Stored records
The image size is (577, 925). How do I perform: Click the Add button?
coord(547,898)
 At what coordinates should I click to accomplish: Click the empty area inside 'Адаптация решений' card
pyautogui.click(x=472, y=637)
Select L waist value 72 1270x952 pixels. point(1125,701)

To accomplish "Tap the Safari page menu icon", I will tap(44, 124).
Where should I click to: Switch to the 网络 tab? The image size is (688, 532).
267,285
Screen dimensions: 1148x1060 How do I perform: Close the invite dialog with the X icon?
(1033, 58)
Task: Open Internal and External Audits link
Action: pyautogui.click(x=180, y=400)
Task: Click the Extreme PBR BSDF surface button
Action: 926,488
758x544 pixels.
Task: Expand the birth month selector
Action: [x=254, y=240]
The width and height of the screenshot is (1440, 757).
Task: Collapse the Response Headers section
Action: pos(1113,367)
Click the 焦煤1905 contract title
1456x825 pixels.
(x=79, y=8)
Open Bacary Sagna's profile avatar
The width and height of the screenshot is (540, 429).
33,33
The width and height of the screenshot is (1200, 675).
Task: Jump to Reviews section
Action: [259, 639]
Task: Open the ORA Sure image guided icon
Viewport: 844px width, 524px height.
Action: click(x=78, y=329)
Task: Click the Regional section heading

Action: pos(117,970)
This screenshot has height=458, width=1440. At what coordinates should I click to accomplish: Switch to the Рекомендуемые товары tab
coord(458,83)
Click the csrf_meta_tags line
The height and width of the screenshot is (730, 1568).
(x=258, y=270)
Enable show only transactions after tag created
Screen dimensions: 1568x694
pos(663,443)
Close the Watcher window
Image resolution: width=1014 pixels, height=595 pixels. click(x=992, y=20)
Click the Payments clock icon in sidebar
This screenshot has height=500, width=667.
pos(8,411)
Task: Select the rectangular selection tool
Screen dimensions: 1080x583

# Exercise instructions
The records above are to be duplicated word for word.

# Answer to this task
The image size is (577, 925). How do I perform: Click the Add button?
coord(547,898)
 At what coordinates should I click to accomplish: Click the empty area inside 'Адаптация решений' card
pyautogui.click(x=472, y=637)
Select L waist value 72 1270x952 pixels. point(1125,701)

To accomplish "Tap the Safari page menu icon", I will tap(44, 124).
Where should I click to: Switch to the 网络 tab? The image size is (688, 532).
267,285
Screen dimensions: 1148x1060 How do I perform: Close the invite dialog with the X icon?
(1033, 58)
Task: Open Internal and External Audits link
Action: pyautogui.click(x=180, y=400)
Task: Click the Extreme PBR BSDF surface button
Action: 926,488
758x544 pixels.
Task: Expand the birth month selector
Action: [x=254, y=240]
The width and height of the screenshot is (1440, 757).
Task: Collapse the Response Headers section
Action: pos(1113,367)
Click the 焦煤1905 contract title
1456x825 pixels.
(x=79, y=8)
Open Bacary Sagna's profile avatar
The width and height of the screenshot is (540, 429).
33,33
The width and height of the screenshot is (1200, 675).
Task: Jump to Reviews section
Action: [259, 639]
Task: Open the ORA Sure image guided icon
Viewport: 844px width, 524px height.
Action: click(x=78, y=329)
Task: Click the Regional section heading

Action: pos(117,970)
This screenshot has height=458, width=1440. At what coordinates should I click to accomplish: Switch to the Рекомендуемые товары tab
coord(458,83)
Click the csrf_meta_tags line
The height and width of the screenshot is (730, 1568).
(x=258, y=270)
Enable show only transactions after tag created
Screen dimensions: 1568x694
pos(663,443)
Close the Watcher window
Image resolution: width=1014 pixels, height=595 pixels. click(x=992, y=20)
Click the Payments clock icon in sidebar
This screenshot has height=500, width=667.
pos(8,411)
Task: Select the rectangular selection tool
Screen dimensions: 1080x583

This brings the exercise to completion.